Of course it is possible to decide that a particular thing (in this
case, an infinite loop) /should/ have a meaning and a distinct
behaviour, either as part of the general observable behaviour or as a
special case. And that is what has been done (or rather, is being done)
in C++26 for trivially infinite loops.
>
> The fact that an infinite loop without side effects needs to be
> designated as UB to allow this optimization further demonstrates that
> the issue concerns observable behavior.

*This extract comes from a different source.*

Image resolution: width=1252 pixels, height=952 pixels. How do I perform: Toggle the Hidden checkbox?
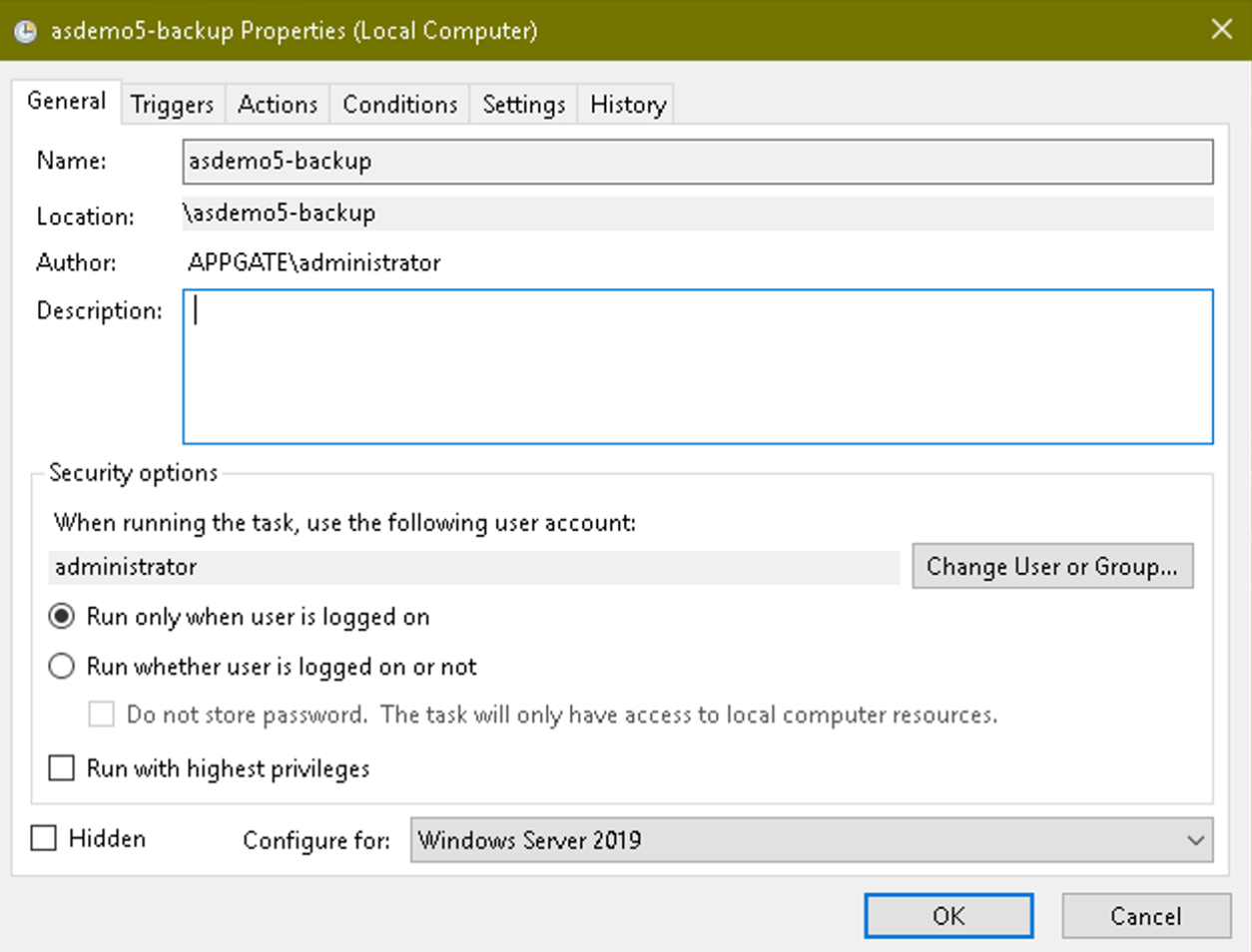coord(42,839)
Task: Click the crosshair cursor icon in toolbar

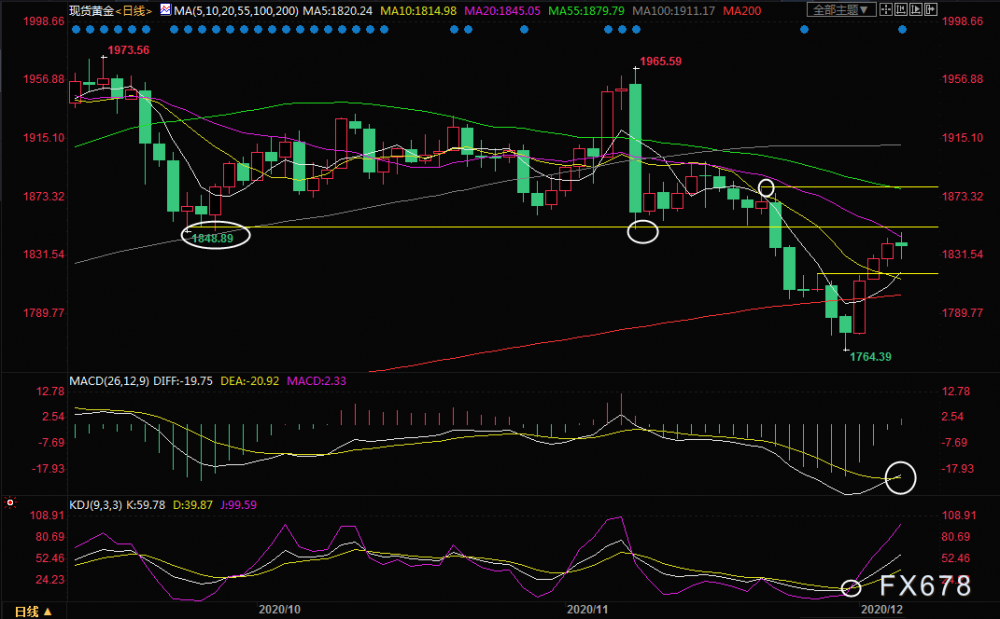Action: click(x=886, y=10)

If it wasn't observable, there
> would be nothing to define or explicitly leave undefined.
>
At the risk of sounding too philosophical and missing the practical
realities, a do-nothing infinite loop is not in itself observable but it
will block all future observable behaviour of the program. Many (if not
all) cases where the C or C++ standards explicitly say something is
undefined behaviour, could simply have omitted a description and left
the behaviour implicitly undefined. Marking something explicitly as UB
is for clarity.
(I'm not saying that I think UB is a good language choice in this case.
I prefer the way C handles it - if you have a do-nothing loop, the
compiler can elide it as dead code without bothering to check for finite
or infinite looping. The exception is if the controlling expression is
constant - then the programmer is considered to have intended to write a
tight infinite loop, and the compiler generates code accordingly.
There's no UB either way.)
> And so, the issue raised by the initial message is about the pros and
> cons of specifying that this observable behavior is undefined. I myself
> am not competent enough to have a definite opinion, but I wouldn't want
> the discussion to stray too far away and lose sight of this original
> question.
>
I am trying to be as accurate and helpful as I can, but "trying" is not
always the same as "succeeding" :-)
However, as far as I see it, until C++26 such infinite loops were not
observable behaviour in terms of the language. Indeed, UB is never
observable behaviour. (The term "observable behaviour" is, AFAIK, only
actually defined in C - C++ has the same principles in its "forward
progression" requirements.) Of course there are things about a program
that a /user/ can observe that are not part of the language
specification - the run-time of the program, crashes, the size of the
executable, and so on. These are parts of the reality of the program
that users see, but are not behaviour described by the language
standards and its abstract machine. It is sometimes difficult to be
clear about such distinctions (at least, /I/ sometimes find it difficult).